Accumulation of the sediment in the stream of the diversion channels adversely affects its operational systems. Diversion channels are often constructed perpendicular to the main river. In this study, the water flow and sediment transport in the diversion channel with different angles were investigated in an attempt to maximize water discharge and minimize sediment discharge. A physical model with movable bed was used to simulate water and sediment flow with five diversion angles (θ) between (30°–90°). Moreover, three bed width ratios (B_r) (the relation between diversion to main channel bed width) between 30% and 50% and five total discharges between (7.25 L/s to 12.25 L/s) were considered for each case of (θ). The results showed, up to 10%, increasing in proportion discharge ratios for 30 and 45 diversion angles compared with 90° diversion angle. The results also showed that the lowest diversion sediment concentration was provided by the (θ) of 30°. Across all scenarios, the average proportion concentration reduction was 64%, compared with 90° diversion angle. Closer observation of the diversion system mechanism confirmed that decreased (θ) result in decreased sediment concentrations in the diversion channels. In conclusion, the diversion channel water and sediment discharge could be effectively managed by changing the (θ) to 30° or 45° instead of 90°.
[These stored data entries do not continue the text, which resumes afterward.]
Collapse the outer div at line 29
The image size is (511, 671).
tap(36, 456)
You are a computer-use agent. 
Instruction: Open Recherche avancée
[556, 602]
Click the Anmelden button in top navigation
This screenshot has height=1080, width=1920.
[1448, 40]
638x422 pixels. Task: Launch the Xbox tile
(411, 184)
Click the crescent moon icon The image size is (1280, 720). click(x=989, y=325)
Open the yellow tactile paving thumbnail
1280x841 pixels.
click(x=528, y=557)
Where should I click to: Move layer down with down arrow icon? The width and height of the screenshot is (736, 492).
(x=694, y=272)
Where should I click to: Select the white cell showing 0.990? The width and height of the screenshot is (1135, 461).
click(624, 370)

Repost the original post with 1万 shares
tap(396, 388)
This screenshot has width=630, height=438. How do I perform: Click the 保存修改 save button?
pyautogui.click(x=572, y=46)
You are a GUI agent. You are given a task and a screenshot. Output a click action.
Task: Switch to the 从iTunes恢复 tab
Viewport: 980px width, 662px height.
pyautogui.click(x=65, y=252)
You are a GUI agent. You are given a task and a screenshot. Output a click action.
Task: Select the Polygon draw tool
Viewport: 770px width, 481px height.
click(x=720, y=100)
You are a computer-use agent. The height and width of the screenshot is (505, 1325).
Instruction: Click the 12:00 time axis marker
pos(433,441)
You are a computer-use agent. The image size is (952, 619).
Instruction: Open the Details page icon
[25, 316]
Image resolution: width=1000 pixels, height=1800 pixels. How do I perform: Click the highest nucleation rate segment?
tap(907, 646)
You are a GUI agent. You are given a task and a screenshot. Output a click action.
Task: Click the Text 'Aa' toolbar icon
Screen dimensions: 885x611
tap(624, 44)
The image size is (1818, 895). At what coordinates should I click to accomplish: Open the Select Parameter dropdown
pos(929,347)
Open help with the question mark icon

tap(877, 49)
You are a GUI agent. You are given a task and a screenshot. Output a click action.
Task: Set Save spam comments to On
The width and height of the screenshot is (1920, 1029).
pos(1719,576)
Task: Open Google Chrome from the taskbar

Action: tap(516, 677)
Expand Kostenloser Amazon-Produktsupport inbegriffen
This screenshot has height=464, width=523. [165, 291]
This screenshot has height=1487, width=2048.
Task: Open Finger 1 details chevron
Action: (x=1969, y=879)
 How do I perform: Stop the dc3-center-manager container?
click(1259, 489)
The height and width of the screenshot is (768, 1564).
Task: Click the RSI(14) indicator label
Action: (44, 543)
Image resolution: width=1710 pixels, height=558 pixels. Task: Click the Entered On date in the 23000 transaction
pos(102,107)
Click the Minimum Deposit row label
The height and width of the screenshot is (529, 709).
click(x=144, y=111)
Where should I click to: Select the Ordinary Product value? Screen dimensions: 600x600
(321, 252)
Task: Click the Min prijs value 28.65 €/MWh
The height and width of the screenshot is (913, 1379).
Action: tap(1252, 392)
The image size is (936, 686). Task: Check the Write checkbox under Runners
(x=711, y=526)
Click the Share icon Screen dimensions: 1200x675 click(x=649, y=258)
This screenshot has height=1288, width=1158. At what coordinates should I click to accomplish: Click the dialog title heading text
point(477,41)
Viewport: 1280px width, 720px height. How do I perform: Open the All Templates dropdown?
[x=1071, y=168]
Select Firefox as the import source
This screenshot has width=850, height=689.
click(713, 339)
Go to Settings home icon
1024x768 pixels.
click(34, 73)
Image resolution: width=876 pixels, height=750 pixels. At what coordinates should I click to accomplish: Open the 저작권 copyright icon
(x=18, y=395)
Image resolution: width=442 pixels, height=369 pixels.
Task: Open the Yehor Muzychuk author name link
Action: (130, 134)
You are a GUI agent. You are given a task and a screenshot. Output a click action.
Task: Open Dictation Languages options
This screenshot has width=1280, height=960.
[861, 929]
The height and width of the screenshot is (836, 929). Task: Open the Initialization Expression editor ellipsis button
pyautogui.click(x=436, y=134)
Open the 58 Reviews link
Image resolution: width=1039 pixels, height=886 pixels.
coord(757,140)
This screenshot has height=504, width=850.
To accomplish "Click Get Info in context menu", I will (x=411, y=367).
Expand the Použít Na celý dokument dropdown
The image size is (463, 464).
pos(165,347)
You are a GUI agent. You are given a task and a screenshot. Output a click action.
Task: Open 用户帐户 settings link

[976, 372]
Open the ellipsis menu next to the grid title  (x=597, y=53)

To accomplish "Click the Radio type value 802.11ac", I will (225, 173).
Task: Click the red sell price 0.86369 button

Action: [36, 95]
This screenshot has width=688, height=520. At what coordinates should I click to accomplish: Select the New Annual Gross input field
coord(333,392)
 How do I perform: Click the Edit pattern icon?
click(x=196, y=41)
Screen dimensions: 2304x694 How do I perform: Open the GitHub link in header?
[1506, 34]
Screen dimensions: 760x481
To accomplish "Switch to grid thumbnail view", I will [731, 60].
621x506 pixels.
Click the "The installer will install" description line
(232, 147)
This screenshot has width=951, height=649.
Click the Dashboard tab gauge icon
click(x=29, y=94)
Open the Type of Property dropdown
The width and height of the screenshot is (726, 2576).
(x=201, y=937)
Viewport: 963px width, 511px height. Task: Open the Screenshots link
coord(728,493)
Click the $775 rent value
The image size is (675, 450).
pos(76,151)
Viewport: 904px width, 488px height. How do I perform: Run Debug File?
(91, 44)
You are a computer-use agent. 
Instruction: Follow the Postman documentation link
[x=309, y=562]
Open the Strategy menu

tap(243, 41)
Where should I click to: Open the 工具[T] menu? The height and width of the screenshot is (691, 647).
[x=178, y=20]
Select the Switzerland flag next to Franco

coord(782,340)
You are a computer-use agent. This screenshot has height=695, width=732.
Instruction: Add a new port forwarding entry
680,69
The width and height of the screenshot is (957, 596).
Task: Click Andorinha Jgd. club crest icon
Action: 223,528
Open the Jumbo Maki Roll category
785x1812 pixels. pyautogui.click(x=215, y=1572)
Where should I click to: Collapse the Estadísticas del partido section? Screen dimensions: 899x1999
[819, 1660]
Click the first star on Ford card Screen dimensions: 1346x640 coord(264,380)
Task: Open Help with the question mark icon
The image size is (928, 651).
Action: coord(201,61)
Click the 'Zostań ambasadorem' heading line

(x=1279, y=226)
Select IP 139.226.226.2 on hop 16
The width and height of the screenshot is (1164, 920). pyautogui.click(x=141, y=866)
导流河道中的沉积物积聚会对其运行系统产生不利影响。引水渠通常垂直于主河而建。在这项研究中，研究了在不同角度的分流河道中的水流和泥沙输送，以最大程度地减少水的排放和减少泥沙的排放。带有可移动床的物理模型被用来模拟水和沉积物的流动，其中在（30°–90°）之间有五个转向角（θ）。此外，三个床宽比（B _r）（在30％至50％之间的流量（转向与主通道床宽之间的关系）和每种情况（θ）都考虑了5次总排放量在（7.25 L / s至12.25 L / s）之间。结果表明，与90°转向角相比，30和45转向角的比例排放比提高了10％。结果还表明，最低的导流沉积物浓度是由30°（θ）提供的。在所有情况下，与90°转向角相比，平均比例浓度降低了64％。仔细观察分流系统机制，可以确认降低（θ）会导致分流通道中的泥沙浓度降低。总之，通过将（θ）更改为30°或45°而不是90°，可以有效地处理分流河道的水和泥沙排放。